Além disso, os gênios são bem menos nerds do que a gente imagina. Como Einstein concebeu a Teoria da Relatividade? O que fez Michelangelo projetar a Capela Sistina? Para Dean Keith Simonton, professor de psicologia da Universidade da Califórnia, um traço em comum entre eles é justamente a versatilidade. Einstein era um conhecido dorminhoco, mas encontrava tempo para tocar Bach e Mozart no violino. Segundo Simonton, Galileu provavelmente identificou os satélites de Júpiter porque gostava de pintar.

 Pesquisadores descobriram um gene que liga a criatividade a surtos de psicose — e ele pode ajudar a explicar casos como a orelha decepada de van Gogh. (Vincent van Gogh/Domínio Público)

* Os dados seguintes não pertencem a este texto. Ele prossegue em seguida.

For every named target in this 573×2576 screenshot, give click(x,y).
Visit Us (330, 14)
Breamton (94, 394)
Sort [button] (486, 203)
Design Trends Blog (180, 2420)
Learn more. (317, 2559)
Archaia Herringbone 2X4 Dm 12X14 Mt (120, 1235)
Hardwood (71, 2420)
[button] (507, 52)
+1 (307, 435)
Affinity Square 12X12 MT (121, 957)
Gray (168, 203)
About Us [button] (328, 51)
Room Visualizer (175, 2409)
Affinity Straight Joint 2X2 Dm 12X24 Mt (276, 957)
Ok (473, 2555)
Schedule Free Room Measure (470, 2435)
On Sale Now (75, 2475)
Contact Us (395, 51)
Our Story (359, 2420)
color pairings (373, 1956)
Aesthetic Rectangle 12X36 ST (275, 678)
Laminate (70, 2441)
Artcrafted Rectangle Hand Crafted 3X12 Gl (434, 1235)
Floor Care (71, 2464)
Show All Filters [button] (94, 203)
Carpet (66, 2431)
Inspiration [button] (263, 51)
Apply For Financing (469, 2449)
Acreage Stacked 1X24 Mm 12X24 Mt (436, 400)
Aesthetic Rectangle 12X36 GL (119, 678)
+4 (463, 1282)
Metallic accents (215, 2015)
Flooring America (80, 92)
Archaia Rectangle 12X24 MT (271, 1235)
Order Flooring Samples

Quer dizer: é nessas horas de lazer que os insights acontecem. “As melhores ideias não vêm quando estamos focados nelas”, diz o psicólogo Barry Kaufman, autor do livro (Un)gifted — Intelligence Redefined (ainda sem tradução no português). Não há dúvidas de que Einstein, por exemplo, dominava os conceitos técnicos da física. Mas o que fez dele o maior gênio da ciência foi uma característica diferente: a criatividade que o fez enxergar a matéria e a energia como duas faces da mesma moeda. Em 1999, o psicólogo Jonathan Plucker, professor da Universidade de Connecticut, provou que um dos testes aplicados para desvendar o potencial criativo das pessoas, chamado de Torrance, era três vezes mais eficaz do que os testes de QI para prever realizações criativas na vida adulta. Mas como funciona essa criatividade? O time da psicóloga Shelley Carson, de Harvard, constatou que os gênios têm uma cognição aberta ao estranho, estímulos que geralmente são barrados ou passam despercebidos pela maioria. Aliada à alta capacidade de trabalho e à inteligência, essa habilidade de aceitar o novo forma as bases cognitivas para o momento “a-ha”, o estalo que pode virar uma revolução.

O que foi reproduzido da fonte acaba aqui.